§ **INFORMATION GIVEN**:
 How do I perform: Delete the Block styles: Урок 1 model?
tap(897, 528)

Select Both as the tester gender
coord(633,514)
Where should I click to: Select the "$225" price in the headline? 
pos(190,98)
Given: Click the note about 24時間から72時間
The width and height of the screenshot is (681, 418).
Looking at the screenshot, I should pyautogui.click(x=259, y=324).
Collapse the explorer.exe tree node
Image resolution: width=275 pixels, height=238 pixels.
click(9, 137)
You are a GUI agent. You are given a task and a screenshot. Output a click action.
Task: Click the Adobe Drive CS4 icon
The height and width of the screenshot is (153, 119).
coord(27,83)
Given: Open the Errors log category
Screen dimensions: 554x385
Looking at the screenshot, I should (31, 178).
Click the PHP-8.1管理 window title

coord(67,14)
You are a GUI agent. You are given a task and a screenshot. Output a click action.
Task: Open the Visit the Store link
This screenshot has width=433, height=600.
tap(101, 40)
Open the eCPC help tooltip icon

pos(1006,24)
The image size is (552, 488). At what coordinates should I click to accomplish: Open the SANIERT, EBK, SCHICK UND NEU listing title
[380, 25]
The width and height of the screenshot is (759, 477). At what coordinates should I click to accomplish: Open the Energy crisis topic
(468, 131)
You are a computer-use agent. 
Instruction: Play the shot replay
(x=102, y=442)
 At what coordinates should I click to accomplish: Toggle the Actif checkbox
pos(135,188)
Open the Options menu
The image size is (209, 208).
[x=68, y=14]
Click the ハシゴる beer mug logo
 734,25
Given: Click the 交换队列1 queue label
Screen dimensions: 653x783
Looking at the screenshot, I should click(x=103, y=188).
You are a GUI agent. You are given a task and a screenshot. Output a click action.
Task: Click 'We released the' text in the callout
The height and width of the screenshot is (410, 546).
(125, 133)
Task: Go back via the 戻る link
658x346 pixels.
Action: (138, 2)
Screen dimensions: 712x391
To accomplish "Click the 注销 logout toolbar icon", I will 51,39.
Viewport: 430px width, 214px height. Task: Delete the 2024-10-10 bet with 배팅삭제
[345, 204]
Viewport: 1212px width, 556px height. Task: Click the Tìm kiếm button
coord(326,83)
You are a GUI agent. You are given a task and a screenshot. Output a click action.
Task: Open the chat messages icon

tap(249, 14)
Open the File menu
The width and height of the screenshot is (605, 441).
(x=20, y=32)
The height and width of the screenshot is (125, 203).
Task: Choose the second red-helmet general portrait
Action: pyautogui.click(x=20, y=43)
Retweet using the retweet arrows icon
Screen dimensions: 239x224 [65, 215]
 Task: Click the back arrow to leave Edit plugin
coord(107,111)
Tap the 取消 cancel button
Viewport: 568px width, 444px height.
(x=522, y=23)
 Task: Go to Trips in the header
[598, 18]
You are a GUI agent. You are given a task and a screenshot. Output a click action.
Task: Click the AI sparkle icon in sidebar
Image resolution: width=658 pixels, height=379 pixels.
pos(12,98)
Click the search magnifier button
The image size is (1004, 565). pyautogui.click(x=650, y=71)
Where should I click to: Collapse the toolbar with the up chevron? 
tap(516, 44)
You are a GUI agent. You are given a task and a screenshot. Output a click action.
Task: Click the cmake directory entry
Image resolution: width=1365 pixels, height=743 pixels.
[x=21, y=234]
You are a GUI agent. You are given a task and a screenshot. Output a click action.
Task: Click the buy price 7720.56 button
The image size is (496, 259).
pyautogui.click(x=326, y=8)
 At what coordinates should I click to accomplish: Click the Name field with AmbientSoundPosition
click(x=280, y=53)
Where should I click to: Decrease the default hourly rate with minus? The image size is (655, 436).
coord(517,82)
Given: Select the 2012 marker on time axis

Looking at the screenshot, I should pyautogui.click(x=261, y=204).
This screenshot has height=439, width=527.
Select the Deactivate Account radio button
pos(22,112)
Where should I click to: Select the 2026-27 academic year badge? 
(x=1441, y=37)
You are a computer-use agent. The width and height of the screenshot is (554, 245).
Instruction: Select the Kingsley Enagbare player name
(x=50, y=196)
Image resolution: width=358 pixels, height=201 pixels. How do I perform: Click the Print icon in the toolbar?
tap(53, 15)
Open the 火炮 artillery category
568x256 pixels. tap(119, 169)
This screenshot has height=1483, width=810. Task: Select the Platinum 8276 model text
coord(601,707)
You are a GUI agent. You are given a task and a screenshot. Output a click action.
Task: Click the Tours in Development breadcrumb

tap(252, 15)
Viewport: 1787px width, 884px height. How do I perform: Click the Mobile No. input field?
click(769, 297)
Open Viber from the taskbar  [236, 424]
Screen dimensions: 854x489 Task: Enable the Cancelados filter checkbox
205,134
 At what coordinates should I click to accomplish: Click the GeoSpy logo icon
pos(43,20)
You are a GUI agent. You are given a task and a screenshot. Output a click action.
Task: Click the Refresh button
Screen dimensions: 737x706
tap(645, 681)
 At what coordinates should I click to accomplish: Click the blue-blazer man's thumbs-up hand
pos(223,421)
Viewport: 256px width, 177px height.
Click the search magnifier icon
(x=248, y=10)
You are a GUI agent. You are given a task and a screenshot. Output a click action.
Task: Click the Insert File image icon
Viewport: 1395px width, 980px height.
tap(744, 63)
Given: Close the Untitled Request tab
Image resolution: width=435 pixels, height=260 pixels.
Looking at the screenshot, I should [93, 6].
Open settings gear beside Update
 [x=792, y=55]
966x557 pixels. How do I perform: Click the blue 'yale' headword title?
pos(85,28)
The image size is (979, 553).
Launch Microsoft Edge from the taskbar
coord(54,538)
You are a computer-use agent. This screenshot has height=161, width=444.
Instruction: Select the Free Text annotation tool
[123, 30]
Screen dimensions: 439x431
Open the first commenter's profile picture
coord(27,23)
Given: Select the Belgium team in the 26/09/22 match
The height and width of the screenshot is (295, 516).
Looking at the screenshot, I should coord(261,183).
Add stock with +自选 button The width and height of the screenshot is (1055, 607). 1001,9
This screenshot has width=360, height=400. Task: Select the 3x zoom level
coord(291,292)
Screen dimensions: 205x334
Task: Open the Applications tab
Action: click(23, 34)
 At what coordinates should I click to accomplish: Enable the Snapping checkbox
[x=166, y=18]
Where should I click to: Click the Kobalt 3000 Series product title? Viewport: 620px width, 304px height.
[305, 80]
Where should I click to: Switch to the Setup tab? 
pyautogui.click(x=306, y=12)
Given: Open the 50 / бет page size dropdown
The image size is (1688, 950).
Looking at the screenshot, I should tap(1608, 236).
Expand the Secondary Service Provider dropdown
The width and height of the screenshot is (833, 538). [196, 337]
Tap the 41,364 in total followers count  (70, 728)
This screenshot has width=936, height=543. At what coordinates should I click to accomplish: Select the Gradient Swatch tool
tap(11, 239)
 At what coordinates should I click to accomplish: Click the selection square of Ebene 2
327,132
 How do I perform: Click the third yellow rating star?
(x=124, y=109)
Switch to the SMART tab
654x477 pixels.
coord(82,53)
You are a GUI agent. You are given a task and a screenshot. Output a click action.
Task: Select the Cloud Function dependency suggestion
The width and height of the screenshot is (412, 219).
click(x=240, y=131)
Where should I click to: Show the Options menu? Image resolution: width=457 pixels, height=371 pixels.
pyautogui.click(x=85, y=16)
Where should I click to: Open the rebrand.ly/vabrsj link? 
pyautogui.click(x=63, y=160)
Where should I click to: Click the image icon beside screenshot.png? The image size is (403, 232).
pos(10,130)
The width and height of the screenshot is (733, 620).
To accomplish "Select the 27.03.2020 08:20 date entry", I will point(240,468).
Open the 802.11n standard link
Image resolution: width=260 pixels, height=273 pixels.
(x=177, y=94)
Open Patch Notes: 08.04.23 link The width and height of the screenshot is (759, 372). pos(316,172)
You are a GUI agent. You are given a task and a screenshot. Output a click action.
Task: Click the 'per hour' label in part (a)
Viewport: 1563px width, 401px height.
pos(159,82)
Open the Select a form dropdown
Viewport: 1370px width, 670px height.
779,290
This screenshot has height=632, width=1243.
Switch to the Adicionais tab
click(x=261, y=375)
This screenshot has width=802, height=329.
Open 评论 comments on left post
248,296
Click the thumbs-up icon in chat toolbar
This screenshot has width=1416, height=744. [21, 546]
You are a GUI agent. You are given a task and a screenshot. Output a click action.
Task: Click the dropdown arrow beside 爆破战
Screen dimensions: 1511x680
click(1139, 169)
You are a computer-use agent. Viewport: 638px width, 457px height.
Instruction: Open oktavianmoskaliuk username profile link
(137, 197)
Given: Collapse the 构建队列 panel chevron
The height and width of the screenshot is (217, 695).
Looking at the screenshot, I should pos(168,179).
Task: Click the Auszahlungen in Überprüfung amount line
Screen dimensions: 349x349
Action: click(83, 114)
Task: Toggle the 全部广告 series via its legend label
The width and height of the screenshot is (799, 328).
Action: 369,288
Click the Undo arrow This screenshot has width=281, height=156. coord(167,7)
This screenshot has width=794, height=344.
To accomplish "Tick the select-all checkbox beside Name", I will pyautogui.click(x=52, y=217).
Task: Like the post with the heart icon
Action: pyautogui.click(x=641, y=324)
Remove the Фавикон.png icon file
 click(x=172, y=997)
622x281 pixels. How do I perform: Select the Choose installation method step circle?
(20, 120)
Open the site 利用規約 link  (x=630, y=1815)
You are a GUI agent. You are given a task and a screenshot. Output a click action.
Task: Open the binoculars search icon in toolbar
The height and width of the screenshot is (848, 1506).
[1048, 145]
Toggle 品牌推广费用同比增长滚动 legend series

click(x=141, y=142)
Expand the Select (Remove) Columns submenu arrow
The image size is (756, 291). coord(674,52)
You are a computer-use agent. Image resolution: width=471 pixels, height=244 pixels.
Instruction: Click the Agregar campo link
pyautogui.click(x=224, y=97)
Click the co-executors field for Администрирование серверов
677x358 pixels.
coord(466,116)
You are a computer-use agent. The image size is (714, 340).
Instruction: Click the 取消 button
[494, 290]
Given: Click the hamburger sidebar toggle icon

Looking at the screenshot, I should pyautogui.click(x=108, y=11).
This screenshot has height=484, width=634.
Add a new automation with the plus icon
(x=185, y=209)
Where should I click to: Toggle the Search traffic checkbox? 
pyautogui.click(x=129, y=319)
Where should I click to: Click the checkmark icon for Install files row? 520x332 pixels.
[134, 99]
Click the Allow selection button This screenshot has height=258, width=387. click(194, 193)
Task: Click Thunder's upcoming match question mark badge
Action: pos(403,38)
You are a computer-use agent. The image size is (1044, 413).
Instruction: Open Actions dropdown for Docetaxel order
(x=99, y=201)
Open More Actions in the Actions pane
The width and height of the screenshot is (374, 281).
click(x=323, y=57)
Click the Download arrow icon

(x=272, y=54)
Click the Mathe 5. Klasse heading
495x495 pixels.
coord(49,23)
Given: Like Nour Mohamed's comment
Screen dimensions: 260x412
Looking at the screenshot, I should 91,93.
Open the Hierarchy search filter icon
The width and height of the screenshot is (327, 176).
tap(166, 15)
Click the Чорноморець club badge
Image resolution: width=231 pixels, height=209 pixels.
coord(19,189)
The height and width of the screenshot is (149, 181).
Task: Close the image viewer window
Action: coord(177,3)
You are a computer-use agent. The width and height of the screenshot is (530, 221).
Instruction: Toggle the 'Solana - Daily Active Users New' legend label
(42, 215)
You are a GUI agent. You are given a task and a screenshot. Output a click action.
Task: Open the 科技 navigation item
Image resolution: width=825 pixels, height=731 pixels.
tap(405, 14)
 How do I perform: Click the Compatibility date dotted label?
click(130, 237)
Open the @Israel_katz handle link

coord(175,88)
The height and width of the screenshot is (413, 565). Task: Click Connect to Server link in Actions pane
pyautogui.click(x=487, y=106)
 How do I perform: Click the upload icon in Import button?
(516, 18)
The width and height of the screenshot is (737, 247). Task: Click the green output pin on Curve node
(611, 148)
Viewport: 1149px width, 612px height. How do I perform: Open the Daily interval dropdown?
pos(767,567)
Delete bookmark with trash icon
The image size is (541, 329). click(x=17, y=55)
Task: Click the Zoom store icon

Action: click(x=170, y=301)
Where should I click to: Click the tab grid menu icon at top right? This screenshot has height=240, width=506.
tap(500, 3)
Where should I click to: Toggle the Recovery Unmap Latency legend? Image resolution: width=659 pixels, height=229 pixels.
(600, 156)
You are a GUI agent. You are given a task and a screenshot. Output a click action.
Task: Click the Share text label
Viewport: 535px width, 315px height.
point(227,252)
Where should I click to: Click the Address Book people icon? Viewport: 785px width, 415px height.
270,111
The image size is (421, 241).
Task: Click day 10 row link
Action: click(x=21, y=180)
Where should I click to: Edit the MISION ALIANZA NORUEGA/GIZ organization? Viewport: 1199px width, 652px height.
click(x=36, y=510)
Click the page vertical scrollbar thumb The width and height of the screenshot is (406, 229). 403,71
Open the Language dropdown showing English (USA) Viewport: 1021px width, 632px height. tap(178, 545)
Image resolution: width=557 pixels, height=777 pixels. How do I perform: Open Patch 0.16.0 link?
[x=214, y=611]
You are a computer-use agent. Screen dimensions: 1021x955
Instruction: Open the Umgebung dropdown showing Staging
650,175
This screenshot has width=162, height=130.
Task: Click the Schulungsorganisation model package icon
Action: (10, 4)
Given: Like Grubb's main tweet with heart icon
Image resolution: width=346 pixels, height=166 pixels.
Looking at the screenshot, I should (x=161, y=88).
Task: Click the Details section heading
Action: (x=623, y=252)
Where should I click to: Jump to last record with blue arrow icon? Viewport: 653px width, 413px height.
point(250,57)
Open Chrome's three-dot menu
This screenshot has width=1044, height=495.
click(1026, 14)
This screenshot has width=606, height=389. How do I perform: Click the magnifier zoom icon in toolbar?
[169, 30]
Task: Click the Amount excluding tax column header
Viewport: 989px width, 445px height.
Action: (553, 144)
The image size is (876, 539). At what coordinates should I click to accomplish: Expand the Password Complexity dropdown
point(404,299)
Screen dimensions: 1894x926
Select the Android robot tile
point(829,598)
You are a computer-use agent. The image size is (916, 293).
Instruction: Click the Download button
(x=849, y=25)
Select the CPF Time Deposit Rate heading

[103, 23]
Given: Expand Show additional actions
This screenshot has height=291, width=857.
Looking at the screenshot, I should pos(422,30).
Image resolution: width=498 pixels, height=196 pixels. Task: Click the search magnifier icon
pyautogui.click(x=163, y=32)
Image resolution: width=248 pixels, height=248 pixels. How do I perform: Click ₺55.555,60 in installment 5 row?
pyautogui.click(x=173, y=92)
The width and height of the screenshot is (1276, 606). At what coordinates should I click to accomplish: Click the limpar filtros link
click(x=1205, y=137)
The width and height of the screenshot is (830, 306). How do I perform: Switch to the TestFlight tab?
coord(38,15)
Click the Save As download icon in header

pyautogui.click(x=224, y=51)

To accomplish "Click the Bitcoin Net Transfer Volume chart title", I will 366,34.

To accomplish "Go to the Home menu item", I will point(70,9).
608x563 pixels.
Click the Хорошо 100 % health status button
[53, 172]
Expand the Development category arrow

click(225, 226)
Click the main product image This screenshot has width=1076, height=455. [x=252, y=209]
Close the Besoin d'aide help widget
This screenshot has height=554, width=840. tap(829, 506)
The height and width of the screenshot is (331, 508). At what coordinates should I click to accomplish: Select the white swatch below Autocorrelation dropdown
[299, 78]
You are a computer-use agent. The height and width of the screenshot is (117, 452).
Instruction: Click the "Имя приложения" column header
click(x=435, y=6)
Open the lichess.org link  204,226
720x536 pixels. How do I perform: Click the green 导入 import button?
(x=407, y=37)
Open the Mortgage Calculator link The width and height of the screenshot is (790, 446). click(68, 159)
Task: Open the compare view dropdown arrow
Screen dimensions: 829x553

§ **EXERCISE**:
Every line of the material above that includes the string "main" is required.

§ **WORKED SOLUTION**:
Given: Like Grubb's main tweet with heart icon
Click the main product image This screenshot has width=1076, height=455. [x=252, y=209]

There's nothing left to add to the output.